A mechanism that we know how to control today to transmit information at a distance, for example secret codes. This is called quantum key distribution, which also offers the guarantee that this communication will remain secret: since the state of a photon cannot be cloned, nor observed without modification, any eavesdropping would be detected immediately. China already has a network of several thousand kilometers of optical fibers, so it is secure. Their engineers also know how to distribute keys outdoors, via satellite.
While most quantum effects are only observed on a microscopic scale, they sometimes have visible consequences. Test by water… In principle, the colder a material is, the closer the elements -atoms or molecules- that compose it are: a solid substance is, therefore, denser than the same in liquid state. So when you drop a steel ball into a crucible of molten steel, it sinks. And yet, ice floats on water… and that’s a good thing: if it were denser than liquid, polar lakes and oceans would get caught up in the mass every winter, killing all animal life.

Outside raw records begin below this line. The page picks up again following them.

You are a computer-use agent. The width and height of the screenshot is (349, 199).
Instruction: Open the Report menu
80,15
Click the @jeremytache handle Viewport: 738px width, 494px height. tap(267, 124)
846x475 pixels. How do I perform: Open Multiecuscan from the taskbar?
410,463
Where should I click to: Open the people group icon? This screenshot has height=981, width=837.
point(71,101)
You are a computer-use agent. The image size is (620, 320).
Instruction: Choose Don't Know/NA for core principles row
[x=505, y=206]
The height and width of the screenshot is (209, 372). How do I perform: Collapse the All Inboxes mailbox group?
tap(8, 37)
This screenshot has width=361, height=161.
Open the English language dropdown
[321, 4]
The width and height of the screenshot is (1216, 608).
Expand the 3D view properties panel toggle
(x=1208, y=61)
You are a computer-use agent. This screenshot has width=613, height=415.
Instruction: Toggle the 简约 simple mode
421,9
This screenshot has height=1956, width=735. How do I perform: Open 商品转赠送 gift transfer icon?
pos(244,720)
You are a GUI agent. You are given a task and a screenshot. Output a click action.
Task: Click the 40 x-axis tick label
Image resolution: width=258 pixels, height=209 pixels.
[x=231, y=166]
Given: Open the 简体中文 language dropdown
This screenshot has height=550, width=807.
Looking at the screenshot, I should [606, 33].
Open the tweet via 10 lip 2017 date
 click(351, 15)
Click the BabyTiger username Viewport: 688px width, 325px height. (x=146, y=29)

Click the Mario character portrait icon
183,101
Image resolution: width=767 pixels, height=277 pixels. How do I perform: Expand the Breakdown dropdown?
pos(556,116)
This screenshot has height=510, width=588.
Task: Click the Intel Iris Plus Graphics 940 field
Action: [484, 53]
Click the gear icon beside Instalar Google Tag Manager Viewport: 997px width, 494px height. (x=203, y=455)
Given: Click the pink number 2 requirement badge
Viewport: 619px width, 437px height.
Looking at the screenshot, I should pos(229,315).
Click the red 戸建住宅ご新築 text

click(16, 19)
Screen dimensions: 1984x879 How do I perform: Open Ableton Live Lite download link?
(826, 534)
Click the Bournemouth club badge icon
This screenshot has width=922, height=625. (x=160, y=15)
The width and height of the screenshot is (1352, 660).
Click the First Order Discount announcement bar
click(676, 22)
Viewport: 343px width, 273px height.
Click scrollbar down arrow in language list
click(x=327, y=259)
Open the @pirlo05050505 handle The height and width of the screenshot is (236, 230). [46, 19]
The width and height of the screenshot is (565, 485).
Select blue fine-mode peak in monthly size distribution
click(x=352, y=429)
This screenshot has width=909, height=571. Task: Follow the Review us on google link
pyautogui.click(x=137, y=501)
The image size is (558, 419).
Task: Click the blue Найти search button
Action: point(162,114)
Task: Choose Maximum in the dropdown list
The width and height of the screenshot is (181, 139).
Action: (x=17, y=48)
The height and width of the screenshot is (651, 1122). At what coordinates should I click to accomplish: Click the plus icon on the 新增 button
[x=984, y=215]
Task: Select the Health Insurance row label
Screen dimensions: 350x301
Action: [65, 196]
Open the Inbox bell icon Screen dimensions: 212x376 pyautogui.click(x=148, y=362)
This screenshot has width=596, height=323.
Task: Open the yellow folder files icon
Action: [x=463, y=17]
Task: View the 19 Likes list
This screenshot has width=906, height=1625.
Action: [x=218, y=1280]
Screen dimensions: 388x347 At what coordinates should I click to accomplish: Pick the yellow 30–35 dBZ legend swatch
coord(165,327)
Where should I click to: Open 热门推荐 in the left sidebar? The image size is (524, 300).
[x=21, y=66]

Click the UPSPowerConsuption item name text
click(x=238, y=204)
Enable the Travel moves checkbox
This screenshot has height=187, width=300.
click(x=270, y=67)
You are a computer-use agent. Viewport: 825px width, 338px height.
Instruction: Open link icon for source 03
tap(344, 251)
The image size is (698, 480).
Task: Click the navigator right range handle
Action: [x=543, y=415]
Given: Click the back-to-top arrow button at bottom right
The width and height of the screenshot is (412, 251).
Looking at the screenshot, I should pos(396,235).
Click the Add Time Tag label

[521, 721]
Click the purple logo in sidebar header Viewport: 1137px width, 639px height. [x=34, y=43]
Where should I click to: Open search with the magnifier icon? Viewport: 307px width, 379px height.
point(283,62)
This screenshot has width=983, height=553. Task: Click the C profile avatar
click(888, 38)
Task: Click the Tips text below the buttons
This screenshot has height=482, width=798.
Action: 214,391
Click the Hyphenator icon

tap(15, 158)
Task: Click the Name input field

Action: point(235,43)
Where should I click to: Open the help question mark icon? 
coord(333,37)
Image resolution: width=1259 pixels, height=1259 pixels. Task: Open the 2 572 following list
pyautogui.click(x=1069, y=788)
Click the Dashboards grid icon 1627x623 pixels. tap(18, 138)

This is again a rarity, a consequence of the specific quantum properties of the oxygen and hydrogen atoms that make up water: below 4°C, as the molecules are less agitated, they can exchange electrons with each other. Their geometry is then organized in a way that distances them from each other… and reduces the density of water and, a fortiori, of ice.
All these somewhat crazy properties have given scientists ideas. While certain quantum effects risk stopping the race for the miniaturization of electronic components, in particular the “tunneling effect”, which allows -another surprising property- electrons to pass through walls, why not trust this fun physics to reinvent the computer and achieve unimaginable achievements? computing capabilities? The idea is gaining ground, but the game is far from over.
In the meantime, let’s savor the existence of our smartphones, our solar collectors, and continue to use our MRIs for better treatment. Unknowingly, all of these devices are powered by quantum phenomena that govern the behavior of electrons on chips, create current from light, or allow us to visualize matter in its smallest details… No quantum, nothing! would exist at all!
The computer, generator… of errors
In the electronic puces, the bit of information can turn on the value 0 or 1. They are equivalent quantique, the qubit, for représenter ces deux names, but also tous ceux que sont compris between 0 and 1, even if the 0 and the 1 at the same time ! By perfectly controlling a hundred qubits, isolated from the outside world, we would theoretically obtain a power infinitely greater than that of our supercomputers. “In practice, quantum chips make a lot of mistakes, about one in every thousand operations, summarizes Julien Bobroff. Therefore, we must implement methods to correct them. So you will probably have to generate millions of qubits to produce a computation that is useful for anything. But the current record is 127 qubits!”
This number increases slowly, because the error rate skyrockets with the number of qubits. It’s a bit like a snake biting its own tail… We’ll probably first see analog quantum computers, designed to solve a particular problem, what we call a simulator. They could, for example, study the evolution of a complex quantum system, something we don’t know how to do today.
“It is easier to build than a general-purpose computer, since it would be enough to create a quantum system that reproduces the initial state of what we want to study, and then let it evolve spontaneously. A bit as if, to study the fall of a large rock from a mountain, we build a mountain on the Playmobil scale before dropping a marble. These simulators are starting to pay off. The same cannot be said for quantum computers. But given the efforts of the computer giants, starting with IBM, Google or Intel, there is hope.